I started buying records while in elementary school, but even earlier, I was a pop music fan. My family’s lore includes a tale about the time when a little older than a toddler, I asked to stay in the car so I could listen to the end of “Georgie Girl” on the radio. My mother agreed, but warned me not to touch anything. Evidently, I put the car into gear, and my mom’s car rolled down our steep driveway, toward the street. Fortunately, my big brother Danny had left his big metal truck out, and the toy truck stopped the car from crashing into the street.

Each summer, Band Festival Day celebrated my small town’s big connection to the Music Man with parades of marching bands. The Presentation Sisters at my grade school emphasized musical education, too. They allowed us to sing songs of the times from Jesus Christ Superstar or John Denver. They taught us a long list of songs celebrating our Irish heritage. I sang in school choir and a small choir that sang at funerals in our parish. But even then, I felt more comfortable in the audience than performing on stage or from a choir loft in our church.

I never had music lessons and learned only the basics of reading music. I was a fan, and something of a fanatic, but I was on the receiving end of the musical spectrum. As a teenager, I started attending concerts. One of my first concert venues was the Surf Ballroom, the Clear Lake, Iowa, venue Buddy Holly, Ritchie Valens, and J.P. “The Big Bopper” Richardson played the night of their deadly plane crash.

I instinctively loved the music scene as well as the live music. I loved some musicians, too. I invested in the best stereo equipment I could afford, and played my music relentlessly. Just ask any of my college roommates.

◆ WHAT THIS TASK INVOLVES
Copy the stretch of the passage from "I instinctively loved" through "my college roommates.", swapping "stereo equipment" for "sound system". The material after this is unrelated to the passage.

◆ MATERIAL

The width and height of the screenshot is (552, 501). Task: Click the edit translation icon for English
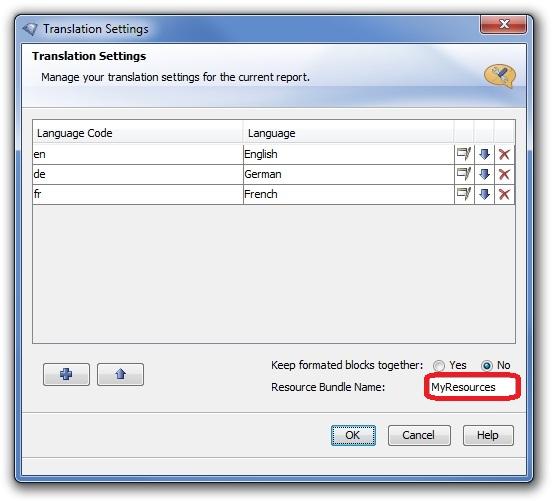pos(464,154)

◆ CORRECT RESULT
I instinctively loved the music scene as well as the live music. I loved some musicians, too. I invested in the best sound system I could afford, and played my music relentlessly. Just ask any of my college roommates.